It’s not often you get the chance to see a Norwegian film at the cinema, let alone a Norwegian comedy. But this little film has snowballed from winning the Best New Director Award and Youth Jury Award at the 2001 San Sebastian Film Festival, all the way to an Academy Award Nomination for Best Foreign Film and a theatrical release in Britain. The rights to the film have also been bought up by Kevin Spacey’s Trigger Street Productions in order to produce an American re-make. The fuss Elling has generated is certainly deserved.

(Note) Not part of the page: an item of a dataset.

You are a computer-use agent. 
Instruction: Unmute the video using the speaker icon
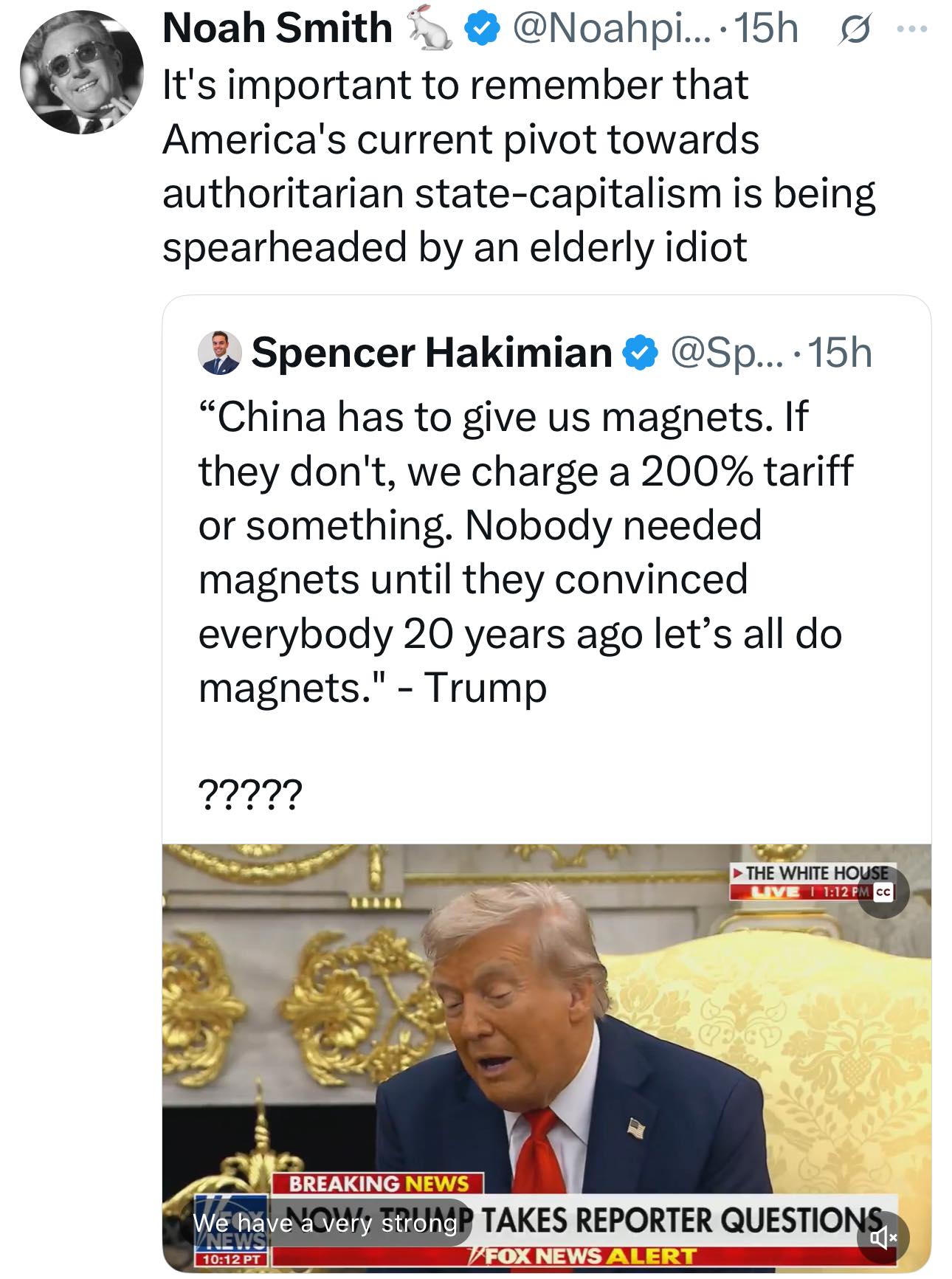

Elling (Per Christian Ellefsen) is a middle-aged man with psychological problems who has always lived with his mother, to whom he is totally devoted. After she dies he is discovered by the police and taken to a psychiatric home where he finds himself sharing a room with the Obelix-esque Kjell Bjarne (Sven Nordin), whom he nicknames ‘The Orangutan’. After a couple of years they are given their own flat in Oslo, under the supervision of social worker Frank Åsli (Jørgen Langhelle), to try and re-assimilate themselves back into society. Elling, although very intelligent, is constantly stalked by his ‘two enemies, Paranoia and Anxiety’ and initially finds it hard to walk to the local shop or even answer the phone. Kjell Barne complements his flatmate’s brains with his brawn and huge heart, and proves able to blunder through life reasonably effectively if pointed in the right direction. Kjell’s main problem, however, is that he needs a woman and needs one fast, but has no idea where to find them or what to say to them. He and Elling discover the joy of phone sex-lines, but only until Frank presents them with the astronomic phone bill. However, his fortune changes when the drunken and pregnant Reidun (Marit Pia Jacobson) from the flat above collapses in the stairwell and needs Kjell to carry her to her flat. Elling, meanwhile, attempts to combat his personal demons by finding a hobby, and discovers a gift for poetry. Disgusted by a local contemporary poetry reading he attends, he decides to go underground by leaving his poems in boxes of sauerkraut in his local supermarket – and thus becomes ‘E’ the ‘Sauerkraut Poet’. Faced with the constant fear of Frank sending them back to the psychiatric home, Elling and Kjell help each other through their problems and come up with wonderfully eccentric solutions.

Elling is a genuinely moving and uplifting film. Fortunately the humour is never uncomfortable or derived from laughing at ‘the stupid handicapped people’. The simple honesty and kindness of their characters comes from their personality rather than their mental disabilities: indeed, there is never any medical diagnosis given to ‘explain’ their problems. As the director Petter Næss explains, ‘their problem is that they have no social experience, that nobody has ever really given them any opportunities’. Elling and Kjell’s problems are universally human, merely exaggerated versions of problems and anxieties which we all face. The acting is wonderful throughout, no doubt helped by the fact that most of the cast was taken from the successful stage version, also directed by Petter Næss. (Whenever Kjell head butts a wall or table out of frustration, you’re pretty convinced that he really did it). It is certainly the relationship between the two flatmates that makes this film so beautiful to watch. The moment where they exchange Christmas presents during their first Christmas together in the flat is one of the most simple and subtly moving scenes I have seen for a long time. In many ways this is a film about all the best aspects of humanity and the human spirit. Elling is guaranteed to leave you feeling happy, spiritually cleansed, and with a strange yearning to go to Norway.